White House cites options for funding border wall, avoiding shutdown

Workers on the U.S. side, work on the border wall between Mexico and the U.S., as seen from Tijuana, Mexico, December 13, 2018. REUTERS/Carlos Garcia Rawlins - RC18E76A6270 Workers on the U.S. side, work on the border wall between Mexico and the U.S., as seen from Tijuana, Mexico, December 13, 2018. REUTERS/Carlos Garcia Rawlins - RC18E76A6270

By Richard Cowan

WASHINGTON (Reuters) – The White House said on Tuesday it has found a way to build President Donald Trump’s promised border wall without new funding from Congress, stepping away from the president’s threat to shut down the U.S. government over border security disputes.

“We have other ways that we can get to that $5 billion,” White House spokeswoman Sarah Sanders said on Fox News. “At the end of the day, we don’t want to shut down the government, we want to shut down the border.”

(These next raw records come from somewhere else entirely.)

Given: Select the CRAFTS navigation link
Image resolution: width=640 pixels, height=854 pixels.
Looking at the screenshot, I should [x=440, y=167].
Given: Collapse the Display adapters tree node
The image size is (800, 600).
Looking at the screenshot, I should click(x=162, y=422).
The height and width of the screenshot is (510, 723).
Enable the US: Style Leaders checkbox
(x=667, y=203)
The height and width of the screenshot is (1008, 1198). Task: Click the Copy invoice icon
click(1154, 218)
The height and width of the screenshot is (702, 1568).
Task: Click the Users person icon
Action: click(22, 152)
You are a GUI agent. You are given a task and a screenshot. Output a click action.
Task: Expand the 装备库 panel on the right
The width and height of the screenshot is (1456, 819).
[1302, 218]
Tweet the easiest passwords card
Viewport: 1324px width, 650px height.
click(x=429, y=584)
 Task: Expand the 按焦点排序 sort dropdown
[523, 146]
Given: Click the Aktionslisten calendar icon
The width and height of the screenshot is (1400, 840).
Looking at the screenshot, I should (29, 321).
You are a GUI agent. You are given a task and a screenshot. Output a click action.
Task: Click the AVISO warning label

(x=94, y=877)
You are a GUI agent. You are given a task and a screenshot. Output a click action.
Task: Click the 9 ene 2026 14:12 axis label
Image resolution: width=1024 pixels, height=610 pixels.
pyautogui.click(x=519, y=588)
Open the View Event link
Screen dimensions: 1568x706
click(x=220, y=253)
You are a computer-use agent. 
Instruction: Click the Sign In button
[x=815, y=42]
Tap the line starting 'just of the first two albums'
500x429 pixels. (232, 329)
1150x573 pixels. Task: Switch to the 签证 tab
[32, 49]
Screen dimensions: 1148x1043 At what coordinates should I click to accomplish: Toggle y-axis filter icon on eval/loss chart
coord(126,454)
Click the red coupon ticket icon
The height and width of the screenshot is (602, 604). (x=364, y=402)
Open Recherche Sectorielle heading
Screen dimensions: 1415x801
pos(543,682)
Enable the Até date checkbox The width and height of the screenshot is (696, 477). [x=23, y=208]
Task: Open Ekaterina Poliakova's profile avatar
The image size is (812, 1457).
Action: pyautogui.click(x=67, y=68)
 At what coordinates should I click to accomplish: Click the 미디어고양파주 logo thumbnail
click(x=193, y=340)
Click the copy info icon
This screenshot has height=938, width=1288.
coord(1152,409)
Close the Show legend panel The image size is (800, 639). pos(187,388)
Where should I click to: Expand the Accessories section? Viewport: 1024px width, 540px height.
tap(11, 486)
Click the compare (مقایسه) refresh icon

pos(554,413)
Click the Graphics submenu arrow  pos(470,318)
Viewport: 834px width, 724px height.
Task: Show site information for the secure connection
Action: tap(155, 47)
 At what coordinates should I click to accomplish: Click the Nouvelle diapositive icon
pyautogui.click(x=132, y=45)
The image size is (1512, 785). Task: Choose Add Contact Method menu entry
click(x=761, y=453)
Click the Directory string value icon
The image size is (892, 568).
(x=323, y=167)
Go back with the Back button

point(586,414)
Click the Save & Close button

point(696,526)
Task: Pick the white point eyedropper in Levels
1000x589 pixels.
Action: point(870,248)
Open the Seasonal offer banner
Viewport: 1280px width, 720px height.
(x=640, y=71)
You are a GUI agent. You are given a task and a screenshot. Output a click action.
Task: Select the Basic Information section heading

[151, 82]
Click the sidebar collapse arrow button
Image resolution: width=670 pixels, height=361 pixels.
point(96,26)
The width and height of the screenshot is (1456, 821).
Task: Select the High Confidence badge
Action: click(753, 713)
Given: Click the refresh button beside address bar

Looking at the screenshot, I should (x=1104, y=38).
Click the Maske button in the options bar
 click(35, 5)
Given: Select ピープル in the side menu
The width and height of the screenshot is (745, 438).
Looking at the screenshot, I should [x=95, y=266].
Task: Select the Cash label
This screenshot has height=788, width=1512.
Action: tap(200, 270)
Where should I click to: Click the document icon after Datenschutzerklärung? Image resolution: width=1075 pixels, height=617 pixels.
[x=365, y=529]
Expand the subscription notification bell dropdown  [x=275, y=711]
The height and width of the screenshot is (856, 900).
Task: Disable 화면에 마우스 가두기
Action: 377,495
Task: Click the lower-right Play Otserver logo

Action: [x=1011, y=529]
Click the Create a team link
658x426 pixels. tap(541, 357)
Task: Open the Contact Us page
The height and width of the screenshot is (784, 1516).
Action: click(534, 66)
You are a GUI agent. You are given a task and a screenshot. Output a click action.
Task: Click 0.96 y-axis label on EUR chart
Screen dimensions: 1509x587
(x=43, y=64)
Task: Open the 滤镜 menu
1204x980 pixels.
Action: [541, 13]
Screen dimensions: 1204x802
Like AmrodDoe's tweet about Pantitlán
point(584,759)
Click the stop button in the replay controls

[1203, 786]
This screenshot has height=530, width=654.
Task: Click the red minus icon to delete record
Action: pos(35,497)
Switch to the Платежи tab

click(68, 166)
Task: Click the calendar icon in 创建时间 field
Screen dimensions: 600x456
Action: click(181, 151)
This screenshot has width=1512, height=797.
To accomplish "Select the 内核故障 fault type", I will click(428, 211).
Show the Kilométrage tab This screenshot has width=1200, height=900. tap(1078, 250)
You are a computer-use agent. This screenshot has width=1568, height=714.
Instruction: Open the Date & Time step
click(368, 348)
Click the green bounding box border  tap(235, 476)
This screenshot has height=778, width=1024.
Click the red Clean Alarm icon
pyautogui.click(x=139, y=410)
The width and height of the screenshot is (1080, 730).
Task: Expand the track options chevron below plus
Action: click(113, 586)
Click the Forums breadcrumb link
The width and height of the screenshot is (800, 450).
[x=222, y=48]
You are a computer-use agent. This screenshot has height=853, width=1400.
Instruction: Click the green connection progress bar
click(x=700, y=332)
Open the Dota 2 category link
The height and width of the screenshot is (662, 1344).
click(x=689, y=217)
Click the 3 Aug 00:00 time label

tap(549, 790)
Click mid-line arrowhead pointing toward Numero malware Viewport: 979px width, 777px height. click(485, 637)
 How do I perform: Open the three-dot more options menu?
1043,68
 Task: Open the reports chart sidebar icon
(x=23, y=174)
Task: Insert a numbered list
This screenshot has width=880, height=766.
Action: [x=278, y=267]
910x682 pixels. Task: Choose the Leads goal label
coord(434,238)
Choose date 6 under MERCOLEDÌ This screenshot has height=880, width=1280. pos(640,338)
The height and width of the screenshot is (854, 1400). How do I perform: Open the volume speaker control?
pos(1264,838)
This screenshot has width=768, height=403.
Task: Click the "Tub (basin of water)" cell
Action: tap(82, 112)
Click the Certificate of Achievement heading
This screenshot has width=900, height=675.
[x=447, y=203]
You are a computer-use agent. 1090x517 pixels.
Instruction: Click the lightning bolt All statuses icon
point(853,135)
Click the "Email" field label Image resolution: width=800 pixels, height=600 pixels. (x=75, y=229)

Trump and Congress, embroiled in a feud over his proposed U.S.-Mexico border wall, have four days to reach a deal before a partial government shutdown could leave about a quarter of the federal workforce without paychecks.

Last week, in a heated exchange at the White House with Democratic leaders in Congress, Trump declared he would be “proud to shut down the government” if he did not get his demand for $5 billion to build a wall along the U.S.-Mexico border.

Since then, after days with no apparent progress, the senior Republican and Democrat on the Senate Appropriations Committee huddled with Senate Majority Leader Mitch McConnell just steps from the Senate chamber.

Following that meeting, Senate Appropriations Committee Chairman Richard Shelby told reporters, “We’re talking seriously about how to reach our goal” of keeping the government funded beyond Friday. He said they were “working with the president, working with the Democrats. There are a lot of variables here.”

A senior Democratic aide, who asked not to be identified, said Trump and Republicans in Congress have floated the idea of lawmakers providing the president $1 billion in new funds to be used for any of his immigration priorities – an idea that Democrats will not accept.

Trump has demanded $5 billion as a down payment on construction of a wall that he argues is needed to keep illegal immigrants and drugs from entering the United States. Building the wall was a key pledge of his 2016 presidential campaign. Trump had originally said Mexico would pay for the wall, but leaders of the United States’ southern neighbor have repeatedly said it would not.

Democrats and some Republicans argue there are less costly, more effective border controls than a wall.

Sanders indicated the White House was backing down from Trump’s threat to shut down the federal government if Congress refused to provide money for his wall.

“There’s certainly a number of different funding sources that we’ve identified that we can use, that we can couple with the money that would be given through congressional appropriations, that would help us get to that $5 billion that the president needs in order to protect our borders,” Sanders said on Fox.

Asked whether the White House was exploring the use of funds, including from the Defense Department, for building the wall and whether that would be legal, Sanders said, “Absolutely.”

But Shelby was less certain.

In response to a reporter’s question on whether Trump could order the Pentagon to shift some of its funds to wall construction, Shelby said: “I don’t know about that.” He added, however, that Trump “does have the power to defend the country” and “the power to protect the border.”

The money Trump wants is a fraction of the roughly $450 billion Congress was poised to approve – before the latest battle over the proposed wall – to fund several agencies which will otherwise run out of money at midnight on Friday.